• _Available records_
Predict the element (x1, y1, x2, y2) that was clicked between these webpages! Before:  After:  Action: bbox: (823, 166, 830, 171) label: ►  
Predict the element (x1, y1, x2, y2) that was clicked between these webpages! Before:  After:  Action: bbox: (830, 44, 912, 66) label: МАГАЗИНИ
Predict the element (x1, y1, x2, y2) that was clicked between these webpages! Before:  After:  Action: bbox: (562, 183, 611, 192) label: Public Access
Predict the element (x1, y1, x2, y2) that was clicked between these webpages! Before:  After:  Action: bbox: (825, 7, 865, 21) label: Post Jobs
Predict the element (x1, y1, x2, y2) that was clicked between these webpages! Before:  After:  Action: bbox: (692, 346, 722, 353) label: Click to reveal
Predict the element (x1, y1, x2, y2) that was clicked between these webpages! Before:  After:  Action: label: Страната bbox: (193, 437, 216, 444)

• _Given problem_
Copy every one of the records above word for word, line by line.

• _Completed task_
Predict the element (x1, y1, x2, y2) that was clicked between these webpages! Before:  After:  Action: bbox: (823, 166, 830, 171) label: ►  
Predict the element (x1, y1, x2, y2) that was clicked between these webpages! Before:  After:  Action: bbox: (830, 44, 912, 66) label: МАГАЗИНИ
Predict the element (x1, y1, x2, y2) that was clicked between these webpages! Before:  After:  Action: bbox: (562, 183, 611, 192) label: Public Access
Predict the element (x1, y1, x2, y2) that was clicked between these webpages! Before:  After:  Action: bbox: (825, 7, 865, 21) label: Post Jobs
Predict the element (x1, y1, x2, y2) that was clicked between these webpages! Before:  After:  Action: bbox: (692, 346, 722, 353) label: Click to reveal
Predict the element (x1, y1, x2, y2) that was clicked between these webpages! Before:  After:  Action: label: Страната bbox: (193, 437, 216, 444)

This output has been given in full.